As reported recently, he invited a Christian apologist to his class for a guest lecture and Q&A. It described the unlikely partnership from the point of view of the Christian scholar who’d come to class, but now Boghossian has offered his side of the story in a piece for The American Mind.
Headlined “Welcome to Culture War 2.0: The Great Realignment,” the column describes how some Christian and atheist scholars share common ground based not in beliefs — but in a belief in objective truth — while intersectional “woke” atheists (and even some intersectional “woke” Christians) have abandoned objective truth for subjective reality: As a point of contact, I am a non-intersectional, liberal atheist. If a conservative Christian believes Jesus walked on water—and believes this either is or is not true for everyone regardless of race or gender—and if she values discourse and adheres to basic rules of engagement, then she is closer to my worldview than an atheist who believes race and gender play a role in determining objective truth and that her opponents should not be allowed to air what she considers harmful views.”

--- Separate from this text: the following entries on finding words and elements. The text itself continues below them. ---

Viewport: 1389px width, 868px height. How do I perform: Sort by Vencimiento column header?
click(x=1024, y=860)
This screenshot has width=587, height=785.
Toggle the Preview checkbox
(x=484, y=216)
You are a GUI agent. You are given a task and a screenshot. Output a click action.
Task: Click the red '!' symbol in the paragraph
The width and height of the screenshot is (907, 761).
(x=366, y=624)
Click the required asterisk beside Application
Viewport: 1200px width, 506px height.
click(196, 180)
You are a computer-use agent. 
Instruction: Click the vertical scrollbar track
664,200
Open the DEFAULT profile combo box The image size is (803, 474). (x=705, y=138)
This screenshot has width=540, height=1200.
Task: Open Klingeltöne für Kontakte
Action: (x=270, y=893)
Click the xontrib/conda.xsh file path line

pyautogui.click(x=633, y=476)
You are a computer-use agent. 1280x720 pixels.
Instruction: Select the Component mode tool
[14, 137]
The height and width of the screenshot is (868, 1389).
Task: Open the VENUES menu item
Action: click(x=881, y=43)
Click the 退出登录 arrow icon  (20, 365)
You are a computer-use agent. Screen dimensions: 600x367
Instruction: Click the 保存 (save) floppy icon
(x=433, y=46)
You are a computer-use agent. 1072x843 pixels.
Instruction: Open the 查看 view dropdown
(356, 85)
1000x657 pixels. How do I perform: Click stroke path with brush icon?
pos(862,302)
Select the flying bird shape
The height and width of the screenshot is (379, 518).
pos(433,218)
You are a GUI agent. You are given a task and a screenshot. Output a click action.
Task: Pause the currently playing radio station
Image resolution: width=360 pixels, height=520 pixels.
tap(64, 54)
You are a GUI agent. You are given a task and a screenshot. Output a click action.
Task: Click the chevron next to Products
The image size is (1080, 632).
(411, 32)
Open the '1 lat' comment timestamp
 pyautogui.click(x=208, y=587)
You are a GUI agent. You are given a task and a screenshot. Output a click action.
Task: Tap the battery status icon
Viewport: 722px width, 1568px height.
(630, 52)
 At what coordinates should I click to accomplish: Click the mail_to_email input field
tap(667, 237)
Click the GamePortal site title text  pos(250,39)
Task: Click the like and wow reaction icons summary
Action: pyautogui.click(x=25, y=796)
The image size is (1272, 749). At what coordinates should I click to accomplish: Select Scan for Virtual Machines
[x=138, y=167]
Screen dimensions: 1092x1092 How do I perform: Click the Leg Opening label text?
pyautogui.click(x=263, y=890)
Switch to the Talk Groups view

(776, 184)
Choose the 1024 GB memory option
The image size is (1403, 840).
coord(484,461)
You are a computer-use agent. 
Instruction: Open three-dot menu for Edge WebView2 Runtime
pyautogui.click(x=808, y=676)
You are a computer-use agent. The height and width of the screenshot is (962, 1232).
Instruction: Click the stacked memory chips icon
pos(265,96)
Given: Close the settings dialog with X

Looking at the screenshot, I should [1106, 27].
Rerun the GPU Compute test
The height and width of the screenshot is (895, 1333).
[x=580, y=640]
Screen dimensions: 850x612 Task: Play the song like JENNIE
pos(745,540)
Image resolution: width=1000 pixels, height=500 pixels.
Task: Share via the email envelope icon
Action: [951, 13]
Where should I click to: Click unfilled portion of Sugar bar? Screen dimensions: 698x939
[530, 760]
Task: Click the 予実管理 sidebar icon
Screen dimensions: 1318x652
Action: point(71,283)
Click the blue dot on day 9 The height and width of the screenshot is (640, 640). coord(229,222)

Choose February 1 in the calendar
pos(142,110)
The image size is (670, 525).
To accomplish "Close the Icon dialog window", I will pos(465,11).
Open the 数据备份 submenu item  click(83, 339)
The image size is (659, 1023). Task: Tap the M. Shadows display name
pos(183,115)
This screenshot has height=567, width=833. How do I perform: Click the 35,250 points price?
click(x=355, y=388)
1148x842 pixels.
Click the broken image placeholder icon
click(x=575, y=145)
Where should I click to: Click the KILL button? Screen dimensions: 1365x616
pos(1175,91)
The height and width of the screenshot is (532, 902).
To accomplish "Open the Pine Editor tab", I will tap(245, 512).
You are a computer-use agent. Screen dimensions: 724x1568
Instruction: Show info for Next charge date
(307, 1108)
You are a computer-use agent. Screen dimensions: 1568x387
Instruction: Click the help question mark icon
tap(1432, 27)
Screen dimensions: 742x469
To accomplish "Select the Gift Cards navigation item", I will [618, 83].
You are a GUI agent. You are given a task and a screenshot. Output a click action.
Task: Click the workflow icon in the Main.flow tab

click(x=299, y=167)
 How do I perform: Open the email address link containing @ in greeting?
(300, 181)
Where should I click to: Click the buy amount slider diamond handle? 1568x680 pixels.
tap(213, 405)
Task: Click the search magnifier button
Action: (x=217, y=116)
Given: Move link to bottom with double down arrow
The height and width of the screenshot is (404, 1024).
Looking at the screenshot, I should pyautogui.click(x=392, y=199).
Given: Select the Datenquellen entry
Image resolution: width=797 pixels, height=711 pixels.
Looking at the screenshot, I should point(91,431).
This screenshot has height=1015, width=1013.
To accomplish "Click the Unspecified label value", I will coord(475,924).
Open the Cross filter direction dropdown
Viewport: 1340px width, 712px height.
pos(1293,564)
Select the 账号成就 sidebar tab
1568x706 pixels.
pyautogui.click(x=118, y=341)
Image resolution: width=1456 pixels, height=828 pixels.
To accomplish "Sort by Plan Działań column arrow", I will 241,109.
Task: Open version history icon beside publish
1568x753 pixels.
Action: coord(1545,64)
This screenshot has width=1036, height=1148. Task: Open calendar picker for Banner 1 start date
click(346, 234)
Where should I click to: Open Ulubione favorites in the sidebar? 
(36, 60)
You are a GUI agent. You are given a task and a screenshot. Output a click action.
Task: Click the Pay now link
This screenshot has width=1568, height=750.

The new woke left, using cancel culture, a rejection of objective truth and intersectionality as their cudgels, are fighting to destroy the notion shared by old school liberals and Christians alike that there is an objective truth that can be known through science, reason and other methods and sources: “In Culture War 2.0 the correspondence theory of truth—with its commitment to the idea that there are better and worse ways to come to knowledge about an objectively knowable world—is no longer common ground. For those on one side of this latest fight, the correspondence theory of truth has been replaced with more subjective ways of knowing. But this is not merely a turn away from objectivity to subjectivity. Culture War 2.0 is marked by one side’s turn toward understanding knowledge as determined by identity markers like race, gender, disability status, and sexual orientation. And—so the theory goes—the more “oppression variables” comprise one’s identity, the clearer one’s understanding of reality becomes.”
In Culture War 2.0, correspondence theories of truth aren’t just dead: truth itself is inaccessible to people who do not possess the right identity characteristics.
This new philosophy is at war with the old guard of objective truth proponents, and “what’s at stake is no less than the future of Western Civilization. How this will play out depends on who wins Culture War 2.0,” Boghossian writes.